Sie stolperte über den Hof zur Pferdekoppel, wo Paul die Zügel eines tückisch wirkenden Braunen hielt. Sie war jetzt so lichtempfindlich, dass sie sogar abends eine Sonnenbrille tragen musste, um ihre Augen zu schützen. Es erforderte Mut, ins Tageslicht hinauszugehen, und sie fragte sich, wie Rafael es geschafft hatte, bei ihr zu bleiben, als der Stall abgebrannt war, oder schlimmer noch, als Ginny verschwunden war. Er musste furchtbare Qualen gelitten haben. Sie war nur zum Teil in seiner Welt, doch es fühlte sich an, als würden ihre Augen von unzähligen Nadelstichen getroffen.

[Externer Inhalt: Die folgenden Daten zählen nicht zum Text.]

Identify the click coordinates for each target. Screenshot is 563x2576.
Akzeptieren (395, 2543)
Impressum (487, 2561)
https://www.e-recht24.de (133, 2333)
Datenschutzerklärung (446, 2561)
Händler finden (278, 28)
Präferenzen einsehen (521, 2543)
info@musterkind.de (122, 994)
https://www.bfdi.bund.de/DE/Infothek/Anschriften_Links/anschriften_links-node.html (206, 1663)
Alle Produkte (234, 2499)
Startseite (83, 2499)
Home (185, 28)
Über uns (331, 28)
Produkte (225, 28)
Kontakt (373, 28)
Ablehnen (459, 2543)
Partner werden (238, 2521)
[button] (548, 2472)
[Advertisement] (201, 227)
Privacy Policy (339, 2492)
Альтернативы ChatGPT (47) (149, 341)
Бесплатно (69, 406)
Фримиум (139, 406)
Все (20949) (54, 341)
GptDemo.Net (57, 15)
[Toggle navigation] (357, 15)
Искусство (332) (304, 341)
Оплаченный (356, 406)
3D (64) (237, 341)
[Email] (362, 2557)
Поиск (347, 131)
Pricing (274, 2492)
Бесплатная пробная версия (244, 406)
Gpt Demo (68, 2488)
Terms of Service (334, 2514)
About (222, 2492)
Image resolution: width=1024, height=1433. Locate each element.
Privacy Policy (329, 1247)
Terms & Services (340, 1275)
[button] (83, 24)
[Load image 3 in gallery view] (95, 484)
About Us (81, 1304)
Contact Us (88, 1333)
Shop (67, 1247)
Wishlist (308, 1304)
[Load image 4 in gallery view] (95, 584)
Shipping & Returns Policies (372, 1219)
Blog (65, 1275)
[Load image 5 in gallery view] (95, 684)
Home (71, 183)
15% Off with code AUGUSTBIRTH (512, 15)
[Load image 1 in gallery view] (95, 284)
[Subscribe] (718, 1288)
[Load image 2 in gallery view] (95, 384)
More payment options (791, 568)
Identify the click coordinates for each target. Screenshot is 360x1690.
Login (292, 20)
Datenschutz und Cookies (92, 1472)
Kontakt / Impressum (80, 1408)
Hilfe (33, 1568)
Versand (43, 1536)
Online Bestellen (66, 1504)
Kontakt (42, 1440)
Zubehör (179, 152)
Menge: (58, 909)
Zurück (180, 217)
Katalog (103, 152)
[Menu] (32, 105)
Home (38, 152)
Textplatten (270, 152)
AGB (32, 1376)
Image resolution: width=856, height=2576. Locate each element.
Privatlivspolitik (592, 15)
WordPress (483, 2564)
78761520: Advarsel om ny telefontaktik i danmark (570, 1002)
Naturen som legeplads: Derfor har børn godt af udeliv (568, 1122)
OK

Sie beobachtete, wie das Pferd nervös hin und her tänzelte. Seine Augen waren blutunterlaufen und misstrauisch. Paul hatte das Tier bereits gesattelt. Colby war immer dafür, das schwierigste Pferd zuerst dranzunehmen, und anscheinend hielt sich Paul getreulich an ihre Philosophie.

»Hast du ihn?« Colby betrachtete das Tier, das den Kopf zurückwarf und sie bösartig fixierte. Sie versuchte, es mit geflüsterten Worten zu beschwichtigen, doch ihre normalerweise beruhigende Art zeigte bei ihm keine Wirkung.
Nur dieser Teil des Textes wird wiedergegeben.